EXERCISE DIRECTIONS → All lines from the one with "Where should I click to: Switch" to the end of the entries below must be written out exactly. Leave out any other line.

GIVEN RECORDS →
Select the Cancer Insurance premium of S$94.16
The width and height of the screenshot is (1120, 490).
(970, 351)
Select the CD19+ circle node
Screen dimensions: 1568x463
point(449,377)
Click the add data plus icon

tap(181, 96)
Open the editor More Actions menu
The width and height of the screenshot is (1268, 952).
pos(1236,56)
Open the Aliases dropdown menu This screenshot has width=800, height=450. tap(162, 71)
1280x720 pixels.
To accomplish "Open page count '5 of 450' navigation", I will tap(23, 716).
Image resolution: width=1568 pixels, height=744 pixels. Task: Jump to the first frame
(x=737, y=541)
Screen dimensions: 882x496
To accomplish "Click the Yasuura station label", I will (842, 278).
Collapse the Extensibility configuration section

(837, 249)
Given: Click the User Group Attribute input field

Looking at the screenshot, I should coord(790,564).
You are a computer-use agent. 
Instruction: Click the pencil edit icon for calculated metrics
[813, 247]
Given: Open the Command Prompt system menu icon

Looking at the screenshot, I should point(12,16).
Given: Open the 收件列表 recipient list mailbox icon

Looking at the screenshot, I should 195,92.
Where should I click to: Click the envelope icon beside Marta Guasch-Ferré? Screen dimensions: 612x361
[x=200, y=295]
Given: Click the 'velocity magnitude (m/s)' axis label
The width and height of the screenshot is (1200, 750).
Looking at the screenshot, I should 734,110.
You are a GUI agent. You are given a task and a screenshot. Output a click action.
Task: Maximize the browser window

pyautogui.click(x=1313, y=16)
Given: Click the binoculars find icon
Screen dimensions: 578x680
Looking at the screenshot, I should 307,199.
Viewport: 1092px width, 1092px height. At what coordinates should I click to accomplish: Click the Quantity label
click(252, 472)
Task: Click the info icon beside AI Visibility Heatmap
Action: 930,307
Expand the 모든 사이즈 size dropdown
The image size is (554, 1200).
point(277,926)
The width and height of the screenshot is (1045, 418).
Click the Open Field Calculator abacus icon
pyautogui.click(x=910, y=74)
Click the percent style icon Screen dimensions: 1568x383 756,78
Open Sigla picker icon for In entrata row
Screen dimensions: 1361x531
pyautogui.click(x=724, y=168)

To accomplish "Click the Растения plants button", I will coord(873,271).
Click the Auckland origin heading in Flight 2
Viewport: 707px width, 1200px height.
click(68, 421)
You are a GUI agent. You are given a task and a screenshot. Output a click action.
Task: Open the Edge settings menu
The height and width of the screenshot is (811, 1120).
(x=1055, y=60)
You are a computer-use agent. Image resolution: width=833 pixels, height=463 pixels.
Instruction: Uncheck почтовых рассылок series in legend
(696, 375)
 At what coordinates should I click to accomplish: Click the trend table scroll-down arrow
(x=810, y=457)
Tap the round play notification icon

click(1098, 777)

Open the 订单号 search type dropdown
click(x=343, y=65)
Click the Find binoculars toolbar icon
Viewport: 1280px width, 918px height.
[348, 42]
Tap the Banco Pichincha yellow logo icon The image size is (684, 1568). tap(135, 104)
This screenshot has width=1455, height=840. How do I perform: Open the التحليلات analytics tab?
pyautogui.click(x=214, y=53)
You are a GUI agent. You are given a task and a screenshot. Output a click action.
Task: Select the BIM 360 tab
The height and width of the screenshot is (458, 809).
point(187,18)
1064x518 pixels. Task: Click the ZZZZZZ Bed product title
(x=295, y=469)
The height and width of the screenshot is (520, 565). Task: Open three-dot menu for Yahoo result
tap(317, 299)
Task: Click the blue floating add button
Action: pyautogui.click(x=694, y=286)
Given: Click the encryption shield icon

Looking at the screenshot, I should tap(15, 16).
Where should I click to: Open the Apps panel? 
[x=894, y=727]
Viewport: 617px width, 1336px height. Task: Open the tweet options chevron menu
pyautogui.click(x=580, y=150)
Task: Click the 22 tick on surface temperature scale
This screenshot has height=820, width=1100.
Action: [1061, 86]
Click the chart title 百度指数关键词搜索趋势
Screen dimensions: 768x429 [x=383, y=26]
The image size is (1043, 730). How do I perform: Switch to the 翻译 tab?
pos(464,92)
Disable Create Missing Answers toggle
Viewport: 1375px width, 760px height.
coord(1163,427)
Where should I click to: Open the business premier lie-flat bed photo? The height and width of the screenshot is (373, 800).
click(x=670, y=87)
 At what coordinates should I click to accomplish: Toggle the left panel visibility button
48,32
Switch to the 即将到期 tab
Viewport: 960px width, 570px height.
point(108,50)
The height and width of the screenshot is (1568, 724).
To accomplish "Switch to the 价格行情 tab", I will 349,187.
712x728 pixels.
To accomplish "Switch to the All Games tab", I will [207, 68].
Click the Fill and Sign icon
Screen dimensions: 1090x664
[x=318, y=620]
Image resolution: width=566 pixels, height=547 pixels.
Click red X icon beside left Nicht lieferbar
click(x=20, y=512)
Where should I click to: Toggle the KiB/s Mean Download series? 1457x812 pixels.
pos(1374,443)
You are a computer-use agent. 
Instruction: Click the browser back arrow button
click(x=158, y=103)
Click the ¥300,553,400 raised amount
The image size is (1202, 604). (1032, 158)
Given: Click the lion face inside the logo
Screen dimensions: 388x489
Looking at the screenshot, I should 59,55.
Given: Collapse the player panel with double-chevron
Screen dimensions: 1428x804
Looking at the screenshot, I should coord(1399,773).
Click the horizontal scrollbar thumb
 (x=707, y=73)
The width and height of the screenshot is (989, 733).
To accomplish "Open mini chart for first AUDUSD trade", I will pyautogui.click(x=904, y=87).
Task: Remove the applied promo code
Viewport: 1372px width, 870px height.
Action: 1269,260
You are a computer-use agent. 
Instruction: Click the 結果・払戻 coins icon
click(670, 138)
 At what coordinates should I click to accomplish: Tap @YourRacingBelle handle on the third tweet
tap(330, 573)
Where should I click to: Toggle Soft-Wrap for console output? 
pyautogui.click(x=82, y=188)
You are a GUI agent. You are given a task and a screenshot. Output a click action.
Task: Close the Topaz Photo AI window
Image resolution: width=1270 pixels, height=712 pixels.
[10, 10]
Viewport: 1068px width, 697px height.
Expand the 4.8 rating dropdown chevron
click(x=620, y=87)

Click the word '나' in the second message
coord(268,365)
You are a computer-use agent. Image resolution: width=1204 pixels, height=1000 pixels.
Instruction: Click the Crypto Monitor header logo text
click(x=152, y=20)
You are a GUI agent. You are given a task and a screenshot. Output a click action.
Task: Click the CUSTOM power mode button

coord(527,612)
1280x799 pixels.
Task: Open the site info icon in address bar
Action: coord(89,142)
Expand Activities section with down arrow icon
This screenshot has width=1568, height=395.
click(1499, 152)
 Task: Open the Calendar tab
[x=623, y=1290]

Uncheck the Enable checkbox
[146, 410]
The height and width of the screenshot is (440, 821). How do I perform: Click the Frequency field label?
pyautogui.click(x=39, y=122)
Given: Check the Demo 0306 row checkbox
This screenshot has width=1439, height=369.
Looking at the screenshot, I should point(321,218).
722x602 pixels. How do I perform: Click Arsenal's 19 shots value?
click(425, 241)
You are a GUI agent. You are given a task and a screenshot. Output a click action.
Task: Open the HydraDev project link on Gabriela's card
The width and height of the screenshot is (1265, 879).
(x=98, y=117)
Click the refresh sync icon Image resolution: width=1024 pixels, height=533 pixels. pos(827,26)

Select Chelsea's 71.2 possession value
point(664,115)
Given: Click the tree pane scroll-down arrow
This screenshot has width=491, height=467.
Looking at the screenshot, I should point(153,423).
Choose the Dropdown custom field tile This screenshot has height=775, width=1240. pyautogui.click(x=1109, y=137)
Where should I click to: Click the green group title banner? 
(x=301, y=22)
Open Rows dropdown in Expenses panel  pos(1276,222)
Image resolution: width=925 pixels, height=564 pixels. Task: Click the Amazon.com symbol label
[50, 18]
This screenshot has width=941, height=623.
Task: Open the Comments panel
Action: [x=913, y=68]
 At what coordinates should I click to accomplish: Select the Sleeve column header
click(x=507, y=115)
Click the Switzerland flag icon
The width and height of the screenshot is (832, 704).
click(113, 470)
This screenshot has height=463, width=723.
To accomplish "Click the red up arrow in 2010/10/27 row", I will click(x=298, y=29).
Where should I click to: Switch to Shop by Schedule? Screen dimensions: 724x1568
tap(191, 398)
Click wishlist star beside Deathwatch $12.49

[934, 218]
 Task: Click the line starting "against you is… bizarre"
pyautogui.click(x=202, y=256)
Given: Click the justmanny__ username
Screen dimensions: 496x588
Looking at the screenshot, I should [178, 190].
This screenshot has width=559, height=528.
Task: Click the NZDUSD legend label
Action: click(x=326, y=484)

ANSWER TO THE EXERCISE →
Where should I click to: Switch to Shop by Schedule? Screen dimensions: 724x1568
tap(191, 398)
Click wishlist star beside Deathwatch $12.49

[934, 218]
 Task: Click the line starting "against you is… bizarre"
pyautogui.click(x=202, y=256)
Given: Click the justmanny__ username
Screen dimensions: 496x588
Looking at the screenshot, I should [178, 190].
This screenshot has width=559, height=528.
Task: Click the NZDUSD legend label
Action: click(x=326, y=484)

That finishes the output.